## [YOUR GOAL]
Collect every line of the records that contains the string "perform", copying each line unchanged.
══════
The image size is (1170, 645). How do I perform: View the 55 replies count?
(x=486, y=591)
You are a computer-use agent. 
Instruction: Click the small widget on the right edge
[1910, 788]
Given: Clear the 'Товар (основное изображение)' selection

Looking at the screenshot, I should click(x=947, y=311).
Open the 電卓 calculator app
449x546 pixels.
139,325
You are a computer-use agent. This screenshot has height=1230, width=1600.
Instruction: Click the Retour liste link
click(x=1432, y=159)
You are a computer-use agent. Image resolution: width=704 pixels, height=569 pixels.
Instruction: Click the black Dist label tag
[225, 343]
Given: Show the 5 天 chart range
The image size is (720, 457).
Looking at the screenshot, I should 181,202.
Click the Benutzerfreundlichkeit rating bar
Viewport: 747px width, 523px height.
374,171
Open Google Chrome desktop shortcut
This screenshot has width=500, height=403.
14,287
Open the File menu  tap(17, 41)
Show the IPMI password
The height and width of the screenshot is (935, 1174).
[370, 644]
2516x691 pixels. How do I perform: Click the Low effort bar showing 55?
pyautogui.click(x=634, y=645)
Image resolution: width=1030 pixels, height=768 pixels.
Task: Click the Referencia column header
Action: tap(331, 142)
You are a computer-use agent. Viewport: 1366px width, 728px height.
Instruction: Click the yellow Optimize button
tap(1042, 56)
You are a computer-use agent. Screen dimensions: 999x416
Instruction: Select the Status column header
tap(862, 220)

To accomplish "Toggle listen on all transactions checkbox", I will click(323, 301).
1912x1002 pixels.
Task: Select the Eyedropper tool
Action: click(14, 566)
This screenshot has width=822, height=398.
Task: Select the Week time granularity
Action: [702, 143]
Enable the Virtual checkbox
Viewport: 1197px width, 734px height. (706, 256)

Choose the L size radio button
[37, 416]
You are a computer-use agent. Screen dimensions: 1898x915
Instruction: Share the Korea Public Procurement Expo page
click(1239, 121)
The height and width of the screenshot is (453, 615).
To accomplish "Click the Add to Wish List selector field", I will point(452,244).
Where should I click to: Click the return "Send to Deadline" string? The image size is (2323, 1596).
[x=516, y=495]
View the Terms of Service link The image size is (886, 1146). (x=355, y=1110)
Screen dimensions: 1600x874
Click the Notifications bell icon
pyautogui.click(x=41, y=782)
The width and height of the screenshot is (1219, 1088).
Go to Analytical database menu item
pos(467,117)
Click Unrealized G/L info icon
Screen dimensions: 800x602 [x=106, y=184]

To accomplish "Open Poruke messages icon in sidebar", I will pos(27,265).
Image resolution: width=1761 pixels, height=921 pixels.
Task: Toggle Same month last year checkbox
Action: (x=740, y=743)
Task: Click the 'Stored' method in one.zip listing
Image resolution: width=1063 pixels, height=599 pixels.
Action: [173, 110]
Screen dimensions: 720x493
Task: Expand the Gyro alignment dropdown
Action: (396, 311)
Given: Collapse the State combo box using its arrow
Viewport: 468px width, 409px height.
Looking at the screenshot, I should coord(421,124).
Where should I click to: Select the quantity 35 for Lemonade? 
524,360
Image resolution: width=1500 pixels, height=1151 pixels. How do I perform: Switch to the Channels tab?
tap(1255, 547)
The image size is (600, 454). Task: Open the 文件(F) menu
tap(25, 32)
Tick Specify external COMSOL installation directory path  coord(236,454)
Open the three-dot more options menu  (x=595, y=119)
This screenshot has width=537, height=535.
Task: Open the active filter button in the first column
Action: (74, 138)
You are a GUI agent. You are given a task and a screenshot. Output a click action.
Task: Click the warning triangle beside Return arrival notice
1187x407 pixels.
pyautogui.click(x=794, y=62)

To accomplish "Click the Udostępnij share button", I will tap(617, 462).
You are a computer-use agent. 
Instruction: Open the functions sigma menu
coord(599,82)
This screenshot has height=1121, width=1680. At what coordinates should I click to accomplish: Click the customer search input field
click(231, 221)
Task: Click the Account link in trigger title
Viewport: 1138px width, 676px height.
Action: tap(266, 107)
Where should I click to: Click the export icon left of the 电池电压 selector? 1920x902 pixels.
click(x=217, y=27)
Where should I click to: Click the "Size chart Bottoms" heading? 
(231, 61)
══════
## [SOLUTION TO THIS EXERCISE]
The image size is (1170, 645). How do I perform: View the 55 replies count?
2516x691 pixels. How do I perform: Click the Low effort bar showing 55?
Image resolution: width=1500 pixels, height=1151 pixels. How do I perform: Switch to the Channels tab?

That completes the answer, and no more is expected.